(TASK DESCRIPTION)
The expected answer is every line of the material, reproduced exactly.
----- DATASET RECORDS
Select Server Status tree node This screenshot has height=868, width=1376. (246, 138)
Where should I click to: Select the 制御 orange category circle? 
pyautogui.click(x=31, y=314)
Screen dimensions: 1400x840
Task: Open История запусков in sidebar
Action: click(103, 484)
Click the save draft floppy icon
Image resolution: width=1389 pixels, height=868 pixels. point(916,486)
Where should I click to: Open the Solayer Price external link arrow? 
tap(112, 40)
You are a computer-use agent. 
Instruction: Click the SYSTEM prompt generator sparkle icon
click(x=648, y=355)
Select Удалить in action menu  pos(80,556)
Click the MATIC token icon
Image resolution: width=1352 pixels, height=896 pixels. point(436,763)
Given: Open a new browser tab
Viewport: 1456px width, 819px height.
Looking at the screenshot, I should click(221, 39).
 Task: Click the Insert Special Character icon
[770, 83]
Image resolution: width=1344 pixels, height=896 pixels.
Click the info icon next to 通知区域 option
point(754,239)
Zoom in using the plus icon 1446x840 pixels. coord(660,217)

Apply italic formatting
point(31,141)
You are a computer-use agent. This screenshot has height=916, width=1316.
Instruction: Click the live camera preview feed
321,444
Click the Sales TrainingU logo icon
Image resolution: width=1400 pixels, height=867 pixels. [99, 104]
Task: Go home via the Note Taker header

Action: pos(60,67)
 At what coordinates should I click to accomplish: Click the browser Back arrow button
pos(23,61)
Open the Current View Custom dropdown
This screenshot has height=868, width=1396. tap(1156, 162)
----------
(RESULT OF THE TASK)
Select Server Status tree node This screenshot has height=868, width=1376. (246, 138)
Where should I click to: Select the 制御 orange category circle? 
pyautogui.click(x=31, y=314)
Screen dimensions: 1400x840
Task: Open История запусков in sidebar
Action: click(103, 484)
Click the save draft floppy icon
Image resolution: width=1389 pixels, height=868 pixels. point(916,486)
Where should I click to: Open the Solayer Price external link arrow? 
tap(112, 40)
You are a computer-use agent. 
Instruction: Click the SYSTEM prompt generator sparkle icon
click(x=648, y=355)
Select Удалить in action menu  pos(80,556)
Click the MATIC token icon
Image resolution: width=1352 pixels, height=896 pixels. point(436,763)
Given: Open a new browser tab
Viewport: 1456px width, 819px height.
Looking at the screenshot, I should click(221, 39).
 Task: Click the Insert Special Character icon
[770, 83]
Image resolution: width=1344 pixels, height=896 pixels.
Click the info icon next to 通知区域 option
point(754,239)
Zoom in using the plus icon 1446x840 pixels. coord(660,217)

Apply italic formatting
point(31,141)
You are a computer-use agent. This screenshot has height=916, width=1316.
Instruction: Click the live camera preview feed
321,444
Click the Sales TrainingU logo icon
Image resolution: width=1400 pixels, height=867 pixels. [99, 104]
Task: Go home via the Note Taker header

Action: pos(60,67)
 At what coordinates should I click to accomplish: Click the browser Back arrow button
pos(23,61)
Open the Current View Custom dropdown
This screenshot has height=868, width=1396. tap(1156, 162)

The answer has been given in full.